(Source document)
#####

Tempers Flare Over Performer Safety

Tempers Flare Over Performer Safety
Lyla Katz
LOS ANGELES — About a 100 adult industry professionals packed a meeting room in downtown Los Angeles this morning for the first Cal/OSHA advisory panel to modify current state health code to provide maximum safety for adult performers.

In what can only be described as heated and at times even contentious the five-hour meeting included adult performers, producers, public health advocates and plenty of attorneys.

Karen Tynan, an attorney who represents several agents, producers and talent, said that current state health code regulations don’t apply to adult.

“We need to come up with guidelines and regulations that are specific for our industry without judgment,” she said. “Testing has been very effective, and they need to come up with a system that works with medical technologies that are evolving and improving.”

Robert Kim-Farley of the Los Angeles County Health Department presented statistical data on the occurrence of various sexually transmitted diseases among active adult performers.

In his presentation, Kim-Farley said that STDs are common in the adult industry and that some diseases are silent and go undiagnosed, resulting in serious consequences and increase the risk of HIV infection.

He also pointed out that screening doesn’t prevent infection. He said the contact of fluids through mucous membranes can be easily prevented by using condoms.

The presentation came under fire when one adult producer pointed out that Kin-Farley’s results were misleading because the two control groups that were used to come up with the statistics were not the same, therefore, making his results inconclusive.

#####

(Task details)
Revise the passage of the performer safety article starting with "Robert Kim-Farley of" and going on through "active adult performers.", changing "statistical data" to "figures". The records come from a separate, unrelated source.

#####

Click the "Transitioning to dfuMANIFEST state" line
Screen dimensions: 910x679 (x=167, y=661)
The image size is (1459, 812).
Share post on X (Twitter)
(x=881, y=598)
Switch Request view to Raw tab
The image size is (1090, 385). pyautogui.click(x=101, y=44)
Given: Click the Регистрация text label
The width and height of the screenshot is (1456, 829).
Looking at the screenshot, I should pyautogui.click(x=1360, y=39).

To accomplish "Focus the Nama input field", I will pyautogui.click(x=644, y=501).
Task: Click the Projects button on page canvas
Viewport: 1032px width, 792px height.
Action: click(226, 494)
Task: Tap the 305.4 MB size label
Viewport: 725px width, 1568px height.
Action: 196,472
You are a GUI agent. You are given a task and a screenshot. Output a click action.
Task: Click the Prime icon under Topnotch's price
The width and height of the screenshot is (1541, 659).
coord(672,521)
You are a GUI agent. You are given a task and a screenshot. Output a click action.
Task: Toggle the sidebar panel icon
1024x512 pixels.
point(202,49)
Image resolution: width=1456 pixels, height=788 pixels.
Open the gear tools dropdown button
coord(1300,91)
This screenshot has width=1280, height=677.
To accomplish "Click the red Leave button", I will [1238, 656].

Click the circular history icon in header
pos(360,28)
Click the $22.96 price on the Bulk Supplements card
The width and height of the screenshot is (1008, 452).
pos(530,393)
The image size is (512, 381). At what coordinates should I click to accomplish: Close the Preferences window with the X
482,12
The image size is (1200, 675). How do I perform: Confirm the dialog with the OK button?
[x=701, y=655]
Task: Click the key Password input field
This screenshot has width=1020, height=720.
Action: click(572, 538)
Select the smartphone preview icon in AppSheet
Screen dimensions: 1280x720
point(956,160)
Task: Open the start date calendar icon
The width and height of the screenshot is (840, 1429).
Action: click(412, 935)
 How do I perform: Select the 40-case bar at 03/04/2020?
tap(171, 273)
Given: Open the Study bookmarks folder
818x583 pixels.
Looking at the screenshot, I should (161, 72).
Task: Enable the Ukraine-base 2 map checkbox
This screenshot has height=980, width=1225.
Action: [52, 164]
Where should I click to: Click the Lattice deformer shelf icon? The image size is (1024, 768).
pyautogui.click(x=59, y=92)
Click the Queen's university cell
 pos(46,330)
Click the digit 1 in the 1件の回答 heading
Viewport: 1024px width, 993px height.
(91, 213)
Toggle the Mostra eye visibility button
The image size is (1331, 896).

#####

(Your solution)
Robert Kim-Farley of the Los Angeles County Health Department presented figures on the occurrence of various sexually transmitted diseases among active adult performers.